:: Your assignment ::
The expected output is every entry, copied exactly.
########################################
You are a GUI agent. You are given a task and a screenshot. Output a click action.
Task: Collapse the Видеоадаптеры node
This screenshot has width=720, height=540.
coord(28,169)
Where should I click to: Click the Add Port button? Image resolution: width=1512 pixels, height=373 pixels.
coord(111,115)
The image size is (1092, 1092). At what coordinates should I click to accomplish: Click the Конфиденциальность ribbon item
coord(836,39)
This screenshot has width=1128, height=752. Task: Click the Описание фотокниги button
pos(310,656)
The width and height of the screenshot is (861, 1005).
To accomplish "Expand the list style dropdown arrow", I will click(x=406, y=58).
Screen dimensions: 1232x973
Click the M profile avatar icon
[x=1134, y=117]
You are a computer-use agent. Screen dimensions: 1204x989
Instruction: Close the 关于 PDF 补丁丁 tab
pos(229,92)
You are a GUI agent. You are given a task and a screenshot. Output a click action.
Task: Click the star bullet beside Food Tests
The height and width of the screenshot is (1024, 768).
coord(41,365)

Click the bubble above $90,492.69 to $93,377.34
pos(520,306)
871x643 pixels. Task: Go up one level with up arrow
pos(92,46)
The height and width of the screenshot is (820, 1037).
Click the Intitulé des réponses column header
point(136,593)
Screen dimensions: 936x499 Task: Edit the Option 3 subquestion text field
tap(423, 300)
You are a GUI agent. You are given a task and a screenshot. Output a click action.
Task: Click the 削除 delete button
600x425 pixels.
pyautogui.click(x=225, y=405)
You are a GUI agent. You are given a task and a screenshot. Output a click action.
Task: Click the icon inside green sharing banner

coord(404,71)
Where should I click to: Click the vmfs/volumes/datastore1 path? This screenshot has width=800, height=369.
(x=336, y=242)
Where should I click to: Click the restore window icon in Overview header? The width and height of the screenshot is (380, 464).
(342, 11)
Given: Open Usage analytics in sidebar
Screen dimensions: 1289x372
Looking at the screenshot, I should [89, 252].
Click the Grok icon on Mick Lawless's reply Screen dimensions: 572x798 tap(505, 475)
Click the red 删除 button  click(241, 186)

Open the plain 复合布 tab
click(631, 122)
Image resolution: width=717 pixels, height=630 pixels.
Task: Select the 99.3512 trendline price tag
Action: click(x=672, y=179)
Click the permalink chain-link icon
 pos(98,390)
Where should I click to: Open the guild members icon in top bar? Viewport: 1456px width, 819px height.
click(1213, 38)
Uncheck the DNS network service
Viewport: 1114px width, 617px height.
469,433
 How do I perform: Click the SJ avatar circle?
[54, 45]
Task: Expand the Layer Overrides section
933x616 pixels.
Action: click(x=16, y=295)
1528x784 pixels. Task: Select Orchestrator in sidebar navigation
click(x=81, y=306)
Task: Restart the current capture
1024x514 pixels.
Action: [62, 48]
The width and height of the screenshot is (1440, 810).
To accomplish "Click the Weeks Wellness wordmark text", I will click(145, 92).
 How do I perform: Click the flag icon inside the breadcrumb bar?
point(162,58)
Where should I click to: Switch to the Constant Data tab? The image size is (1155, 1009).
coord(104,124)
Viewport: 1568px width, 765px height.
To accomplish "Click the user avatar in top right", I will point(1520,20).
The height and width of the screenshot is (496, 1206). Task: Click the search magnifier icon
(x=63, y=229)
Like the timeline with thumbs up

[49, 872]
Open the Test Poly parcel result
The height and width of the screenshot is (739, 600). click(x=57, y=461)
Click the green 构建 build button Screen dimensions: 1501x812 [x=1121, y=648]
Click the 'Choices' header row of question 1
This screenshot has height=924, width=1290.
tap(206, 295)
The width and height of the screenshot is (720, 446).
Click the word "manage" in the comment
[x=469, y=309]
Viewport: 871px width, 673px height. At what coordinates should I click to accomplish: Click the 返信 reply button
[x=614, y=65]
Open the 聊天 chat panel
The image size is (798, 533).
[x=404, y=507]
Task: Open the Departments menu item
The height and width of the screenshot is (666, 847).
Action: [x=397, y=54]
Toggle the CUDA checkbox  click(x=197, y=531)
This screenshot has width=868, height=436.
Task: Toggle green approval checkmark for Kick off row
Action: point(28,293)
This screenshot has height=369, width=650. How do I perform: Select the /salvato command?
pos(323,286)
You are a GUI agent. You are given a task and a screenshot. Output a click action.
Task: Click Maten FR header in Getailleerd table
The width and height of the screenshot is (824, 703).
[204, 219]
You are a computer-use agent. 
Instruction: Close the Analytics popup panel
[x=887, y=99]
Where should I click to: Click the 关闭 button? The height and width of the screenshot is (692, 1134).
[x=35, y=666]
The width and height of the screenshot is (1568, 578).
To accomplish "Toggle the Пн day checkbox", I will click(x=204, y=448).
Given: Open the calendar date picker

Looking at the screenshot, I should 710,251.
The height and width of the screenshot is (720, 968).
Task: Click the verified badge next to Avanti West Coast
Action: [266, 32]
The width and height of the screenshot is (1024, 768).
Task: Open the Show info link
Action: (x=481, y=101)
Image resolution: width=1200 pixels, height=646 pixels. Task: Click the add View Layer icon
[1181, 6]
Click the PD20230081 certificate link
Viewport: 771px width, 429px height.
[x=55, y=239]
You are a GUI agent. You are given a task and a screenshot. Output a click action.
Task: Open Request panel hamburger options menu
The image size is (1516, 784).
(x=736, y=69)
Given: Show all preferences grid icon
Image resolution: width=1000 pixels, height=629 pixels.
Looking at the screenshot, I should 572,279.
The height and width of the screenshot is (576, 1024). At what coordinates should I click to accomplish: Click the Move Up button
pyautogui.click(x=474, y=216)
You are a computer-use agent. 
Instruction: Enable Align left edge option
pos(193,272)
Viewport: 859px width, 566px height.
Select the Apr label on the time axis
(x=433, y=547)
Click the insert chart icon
########################################
:: Solution for this exercise ::
You are a GUI agent. You are given a task and a screenshot. Output a click action.
Task: Collapse the Видеоадаптеры node
This screenshot has width=720, height=540.
coord(28,169)
Where should I click to: Click the Add Port button? Image resolution: width=1512 pixels, height=373 pixels.
coord(111,115)
The image size is (1092, 1092). At what coordinates should I click to accomplish: Click the Конфиденциальность ribbon item
coord(836,39)
This screenshot has width=1128, height=752. Task: Click the Описание фотокниги button
pos(310,656)
The width and height of the screenshot is (861, 1005).
To accomplish "Expand the list style dropdown arrow", I will click(x=406, y=58).
Screen dimensions: 1232x973
Click the M profile avatar icon
[x=1134, y=117]
You are a computer-use agent. Screen dimensions: 1204x989
Instruction: Close the 关于 PDF 补丁丁 tab
pos(229,92)
You are a GUI agent. You are given a task and a screenshot. Output a click action.
Task: Click the star bullet beside Food Tests
The height and width of the screenshot is (1024, 768).
coord(41,365)

Click the bubble above $90,492.69 to $93,377.34
pos(520,306)
871x643 pixels. Task: Go up one level with up arrow
pos(92,46)
The height and width of the screenshot is (820, 1037).
Click the Intitulé des réponses column header
point(136,593)
Screen dimensions: 936x499 Task: Edit the Option 3 subquestion text field
tap(423, 300)
You are a GUI agent. You are given a task and a screenshot. Output a click action.
Task: Click the 削除 delete button
600x425 pixels.
pyautogui.click(x=225, y=405)
You are a GUI agent. You are given a task and a screenshot. Output a click action.
Task: Click the icon inside green sharing banner

coord(404,71)
Where should I click to: Click the vmfs/volumes/datastore1 path? This screenshot has width=800, height=369.
(x=336, y=242)
Where should I click to: Click the restore window icon in Overview header? The width and height of the screenshot is (380, 464).
(342, 11)
Given: Open Usage analytics in sidebar
Screen dimensions: 1289x372
Looking at the screenshot, I should [89, 252].
Click the Grok icon on Mick Lawless's reply Screen dimensions: 572x798 tap(505, 475)
Click the red 删除 button  click(241, 186)

Open the plain 复合布 tab
click(631, 122)
Image resolution: width=717 pixels, height=630 pixels.
Task: Select the 99.3512 trendline price tag
Action: click(x=672, y=179)
Click the permalink chain-link icon
 pos(98,390)
Where should I click to: Open the guild members icon in top bar? Viewport: 1456px width, 819px height.
click(1213, 38)
Uncheck the DNS network service
Viewport: 1114px width, 617px height.
469,433
 How do I perform: Click the SJ avatar circle?
[54, 45]
Task: Expand the Layer Overrides section
933x616 pixels.
Action: click(x=16, y=295)
1528x784 pixels. Task: Select Orchestrator in sidebar navigation
click(x=81, y=306)
Task: Restart the current capture
1024x514 pixels.
Action: [62, 48]
The width and height of the screenshot is (1440, 810).
To accomplish "Click the Weeks Wellness wordmark text", I will click(145, 92).
 How do I perform: Click the flag icon inside the breadcrumb bar?
point(162,58)
Where should I click to: Switch to the Constant Data tab? The image size is (1155, 1009).
coord(104,124)
Viewport: 1568px width, 765px height.
To accomplish "Click the user avatar in top right", I will point(1520,20).
The height and width of the screenshot is (496, 1206). Task: Click the search magnifier icon
(x=63, y=229)
Like the timeline with thumbs up

[49, 872]
Open the Test Poly parcel result
The height and width of the screenshot is (739, 600). click(x=57, y=461)
Click the green 构建 build button Screen dimensions: 1501x812 [x=1121, y=648]
Click the 'Choices' header row of question 1
This screenshot has height=924, width=1290.
tap(206, 295)
The width and height of the screenshot is (720, 446).
Click the word "manage" in the comment
[x=469, y=309]
Viewport: 871px width, 673px height. At what coordinates should I click to accomplish: Click the 返信 reply button
[x=614, y=65]
Open the 聊天 chat panel
The image size is (798, 533).
[x=404, y=507]
Task: Open the Departments menu item
The height and width of the screenshot is (666, 847).
Action: [x=397, y=54]
Toggle the CUDA checkbox  click(x=197, y=531)
This screenshot has width=868, height=436.
Task: Toggle green approval checkmark for Kick off row
Action: point(28,293)
This screenshot has height=369, width=650. How do I perform: Select the /salvato command?
pos(323,286)
You are a GUI agent. You are given a task and a screenshot. Output a click action.
Task: Click Maten FR header in Getailleerd table
The width and height of the screenshot is (824, 703).
[204, 219]
You are a computer-use agent. 
Instruction: Close the Analytics popup panel
[x=887, y=99]
Where should I click to: Click the 关闭 button? The height and width of the screenshot is (692, 1134).
[x=35, y=666]
The width and height of the screenshot is (1568, 578).
To accomplish "Toggle the Пн day checkbox", I will click(x=204, y=448).
Given: Open the calendar date picker

Looking at the screenshot, I should 710,251.
The height and width of the screenshot is (720, 968).
Task: Click the verified badge next to Avanti West Coast
Action: [266, 32]
The width and height of the screenshot is (1024, 768).
Task: Open the Show info link
Action: (x=481, y=101)
Image resolution: width=1200 pixels, height=646 pixels. Task: Click the add View Layer icon
[1181, 6]
Click the PD20230081 certificate link
Viewport: 771px width, 429px height.
[x=55, y=239]
You are a GUI agent. You are given a task and a screenshot. Output a click action.
Task: Open Request panel hamburger options menu
The image size is (1516, 784).
(x=736, y=69)
Given: Show all preferences grid icon
Image resolution: width=1000 pixels, height=629 pixels.
Looking at the screenshot, I should 572,279.
The height and width of the screenshot is (576, 1024). At what coordinates should I click to accomplish: Click the Move Up button
pyautogui.click(x=474, y=216)
You are a computer-use agent. 
Instruction: Enable Align left edge option
pos(193,272)
Viewport: 859px width, 566px height.
Select the Apr label on the time axis
(x=433, y=547)
Click the insert chart icon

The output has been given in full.